━━━━━ Dataset ━━━━━

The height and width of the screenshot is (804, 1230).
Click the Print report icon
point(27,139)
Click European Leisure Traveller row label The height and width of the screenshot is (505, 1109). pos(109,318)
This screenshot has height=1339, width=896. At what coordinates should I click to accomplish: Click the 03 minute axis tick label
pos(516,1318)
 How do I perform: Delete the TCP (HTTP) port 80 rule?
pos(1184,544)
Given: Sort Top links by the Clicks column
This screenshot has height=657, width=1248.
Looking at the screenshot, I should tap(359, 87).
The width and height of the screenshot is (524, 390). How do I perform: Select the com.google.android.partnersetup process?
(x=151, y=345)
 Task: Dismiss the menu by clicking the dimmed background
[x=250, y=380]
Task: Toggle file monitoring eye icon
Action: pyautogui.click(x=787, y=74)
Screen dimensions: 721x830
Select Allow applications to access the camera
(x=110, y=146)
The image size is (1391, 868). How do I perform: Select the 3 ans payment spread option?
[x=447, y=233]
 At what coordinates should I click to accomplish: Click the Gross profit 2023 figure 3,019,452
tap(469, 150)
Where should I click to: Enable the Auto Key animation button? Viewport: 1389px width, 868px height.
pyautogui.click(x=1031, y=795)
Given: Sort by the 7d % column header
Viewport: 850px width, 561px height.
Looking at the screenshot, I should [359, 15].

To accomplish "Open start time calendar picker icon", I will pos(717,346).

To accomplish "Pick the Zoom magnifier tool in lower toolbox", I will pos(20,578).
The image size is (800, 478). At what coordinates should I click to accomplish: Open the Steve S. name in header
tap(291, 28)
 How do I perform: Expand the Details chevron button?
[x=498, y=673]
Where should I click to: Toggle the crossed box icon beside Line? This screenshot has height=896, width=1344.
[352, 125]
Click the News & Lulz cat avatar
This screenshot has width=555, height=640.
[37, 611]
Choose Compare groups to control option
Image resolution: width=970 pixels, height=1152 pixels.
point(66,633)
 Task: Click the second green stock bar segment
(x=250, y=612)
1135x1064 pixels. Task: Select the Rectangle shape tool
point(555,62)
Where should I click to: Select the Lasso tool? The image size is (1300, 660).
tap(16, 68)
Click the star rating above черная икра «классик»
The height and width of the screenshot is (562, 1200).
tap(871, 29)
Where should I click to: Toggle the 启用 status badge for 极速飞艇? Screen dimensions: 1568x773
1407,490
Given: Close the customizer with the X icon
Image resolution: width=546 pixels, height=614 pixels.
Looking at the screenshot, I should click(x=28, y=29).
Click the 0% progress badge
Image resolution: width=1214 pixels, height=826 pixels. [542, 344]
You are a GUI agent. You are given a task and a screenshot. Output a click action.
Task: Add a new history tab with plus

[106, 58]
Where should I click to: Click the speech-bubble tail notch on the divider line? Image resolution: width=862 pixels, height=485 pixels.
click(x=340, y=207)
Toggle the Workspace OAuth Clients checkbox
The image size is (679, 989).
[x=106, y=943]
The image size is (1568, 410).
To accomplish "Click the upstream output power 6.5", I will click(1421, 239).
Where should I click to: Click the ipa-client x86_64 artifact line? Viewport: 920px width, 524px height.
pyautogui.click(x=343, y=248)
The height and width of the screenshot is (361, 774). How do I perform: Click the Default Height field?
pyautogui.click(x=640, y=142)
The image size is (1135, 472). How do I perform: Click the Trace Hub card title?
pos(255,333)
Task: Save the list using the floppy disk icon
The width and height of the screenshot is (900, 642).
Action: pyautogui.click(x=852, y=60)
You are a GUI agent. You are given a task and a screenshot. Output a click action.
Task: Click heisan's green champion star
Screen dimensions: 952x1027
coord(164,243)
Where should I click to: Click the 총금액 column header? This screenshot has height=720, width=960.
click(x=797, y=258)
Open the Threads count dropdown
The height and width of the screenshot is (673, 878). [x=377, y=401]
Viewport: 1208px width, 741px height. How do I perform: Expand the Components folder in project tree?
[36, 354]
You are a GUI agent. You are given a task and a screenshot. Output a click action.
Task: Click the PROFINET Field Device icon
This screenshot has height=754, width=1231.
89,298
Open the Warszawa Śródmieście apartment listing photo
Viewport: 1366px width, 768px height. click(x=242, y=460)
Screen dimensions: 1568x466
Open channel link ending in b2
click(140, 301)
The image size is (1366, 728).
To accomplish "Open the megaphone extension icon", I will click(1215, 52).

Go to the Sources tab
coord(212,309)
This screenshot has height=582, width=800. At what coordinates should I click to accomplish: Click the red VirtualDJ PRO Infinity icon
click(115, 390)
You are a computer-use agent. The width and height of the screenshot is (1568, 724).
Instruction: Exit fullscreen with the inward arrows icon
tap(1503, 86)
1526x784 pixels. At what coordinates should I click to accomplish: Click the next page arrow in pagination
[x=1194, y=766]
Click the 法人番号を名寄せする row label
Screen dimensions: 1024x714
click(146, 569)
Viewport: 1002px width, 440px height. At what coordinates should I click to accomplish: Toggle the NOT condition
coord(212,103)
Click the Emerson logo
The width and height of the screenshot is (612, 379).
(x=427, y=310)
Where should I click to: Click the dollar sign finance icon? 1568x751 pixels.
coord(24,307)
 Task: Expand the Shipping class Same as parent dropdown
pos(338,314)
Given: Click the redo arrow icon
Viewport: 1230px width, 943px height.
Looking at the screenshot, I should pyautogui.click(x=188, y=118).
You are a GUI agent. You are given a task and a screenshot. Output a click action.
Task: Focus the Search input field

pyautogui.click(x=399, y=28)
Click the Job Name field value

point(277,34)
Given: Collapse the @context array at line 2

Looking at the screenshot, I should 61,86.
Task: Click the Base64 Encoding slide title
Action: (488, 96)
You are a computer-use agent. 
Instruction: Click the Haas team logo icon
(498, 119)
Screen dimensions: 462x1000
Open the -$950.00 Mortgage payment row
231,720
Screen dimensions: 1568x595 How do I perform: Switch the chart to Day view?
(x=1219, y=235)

━━━━━

Your answer must consist of every line from the listing that holds the string "will".

● **Exercise result**
To accomplish "Open start time calendar picker icon", I will pos(717,346).
To accomplish "Pick the Zoom magnifier tool in lower toolbox", I will pos(20,578).
To accomplish "Click the upstream output power 6.5", I will click(1421, 239).
To accomplish "Open the megaphone extension icon", I will click(1215, 52).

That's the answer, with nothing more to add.